Hadoop2.X學習筆記--搭建

一搭建環境列表

操作系統:centos6.5 64位

JDK環境:jdk1.7.0_71

hadoop版本:社區版本2.7.2,hadoop-2.7.2-src.tar.gz

主機名

ip

角色

用戶

master1

192.168.204.202

Namenode;secondary namenode;resourcemanager

hadoop

slave1

192.168.204.203

Datanode; nodemanager

hadoop

slave2

192.168.204.204

Datanode; nodemanager

hadoop

二操作系統環境準備

1設置主機名:hostname

vi  /etc/sysconfig/network

2設置防火牆

chkconfig iptables off

service iptables off

3關閉Selinux

vi /etc/sysconfig/selinux

SELINUX=disabled

[root@cloud001 Desktop]# hostname

[root@cloud001 Desktop]# ifconfig

[root@cloud001 Desktop]# service iptables status

[root@cloud001 Desktop]# sestatus

4安裝jdk

配置環境變量

[root@master1 hadoopsolf]vim /etc/profile

JAVA_HOME=/usr/java/jdk1.7.0_71(根據實際情況修改)

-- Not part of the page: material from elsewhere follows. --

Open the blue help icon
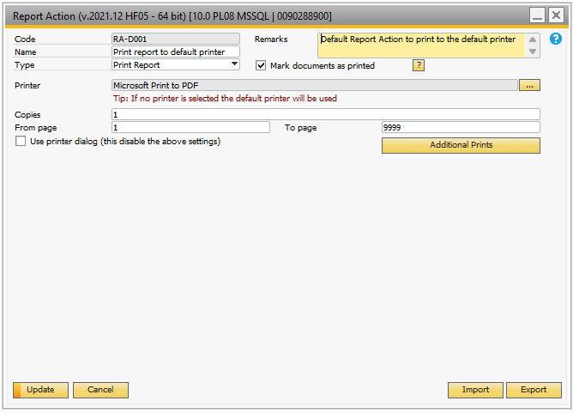(556, 39)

CLASSPATH=.:$JAVA_HOME/lib.tools.jar

PATH=$JAVA_HOME/bin:$PATH

export JAVA_HOME CLASSPATH PATH

[root@ master1 hadoopsolf]source /etc/profile

三hadoop2.X軟件編譯環境準備

1下載http://apache.claz.org/hadoop/common/最新版

2準備編譯環境

tar -zxvf hadoop-2.7.2-src.tar.gz得到hadoop-2.7.2-src文件夾。

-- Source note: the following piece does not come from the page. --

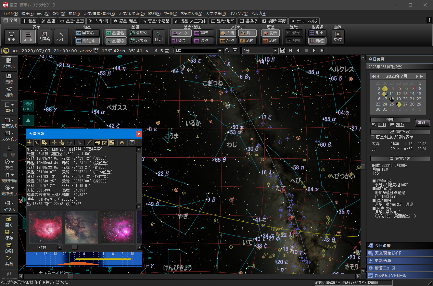Switch to the 惑星・衛星 tab
Screen dimensions: 433x286
125,21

進入hadoop-2.7.2-src文件夾,查看BUILDING.txt

cd  hadoop-2.7.2-src

vim  BUILDING.txt

可以看到編譯所需的庫或者工具。

3jdk

安裝jdk;然後打開/etc/profile配置jdk環境變量

export  JAVA_HOME=/usr/java/jdk1.7.0_71

export  CLASSPATH=.:$JAVA_HOME/jre/lib/rt.jar:$JAVA_HOME/lib/tools.jar

export  JRE_HOME=/usr/java/jdk1.7.0_71

export  PATH=$PATH:$JRE_HOME/bin

source  /etc/profile

運行javac -version 查看狀態

4安裝各種庫

yum -y install svn ncurses-devel gcc*

yum -y install lzo-devel zlib-develautoconf automake libtool cmake openssl-devel

5安裝protobuf-2.5.0.tar.gz

tar zxvf protobuf-2.5.0.tar.gz進入protobuf-2.5.0依次執行

cd  protobuf-2.5.0

./configure

make

make install

查版本[root@master1 protobuf-2.5.0]# protoc  -version

6安裝maven

下載http://maven.apache.org/download.cgi

tar -zxvf apache-maven-3.3.9-bin.tar.gz  -C  /hadoopsolf

然後打開/etc/profile配置環境變量

export MAVEN_HOME=/hadoopsolf/apache-maven-3.3.9

export MAVEN_OPTS="-Xms256m-Xmx512m"

export PATH=$PATH:$MAVEN_HOME/bin

source /etc/profile

查版本:[root@master1 protobuf-2.5.0]# mvn -version

7安裝ant

下載:http://ant.apache.org/bindownload.cgi

tar -zxvf  apache-ant-1.9.6-bin.tar.gz  -C /hadoopsolf

然後打開/etc/profile配置環境變量

export ANT_HOME=/hadoopsolf/apache-ant-1.9.6

export PATH=$ANT_HOME/bin:$PATH

source /etc/profile

驗證:[root@master1 protobuf-2.5.0]# ant -version

8安裝findbugs

下載:http://findbugs.sourceforge.net/downloads.html

vim /etc/profile 文件末尾添加:

export FINDBUGS_HOME=/hadoopsolf/findbugs-3.0.1

export PATH=$PATH:$FINDBUGS_HOME/bin

source /etc/profile

驗證:[root@master1 protobuf-2.5.0]# findbugs -version

9 hadoop2.X軟件編譯

mvn clean package -Pdist,native -DskipTests -Dtar

或者

mvn package -Pdist,native -DskipTests -Dtar 

務必保持網絡暢通,需要經過漫長的等待!

四安裝配置hadoop2.X

1配置ssh免密碼登錄

1.1各主機配置hosts文件與主機名

vi  /etc/hosts

192.168.204.202  master1

192.168.204.203   slave1

192.168.204.204   slave2

vi  /etc/sysconfig/network

NETWORKING=yes

HOSTNAME=master1  // slave1, slave2

1.2各主機設置靜態ip,互ping

1.3配置master1到2個slave(slave1,slave2)的免密碼登錄(按順序操作)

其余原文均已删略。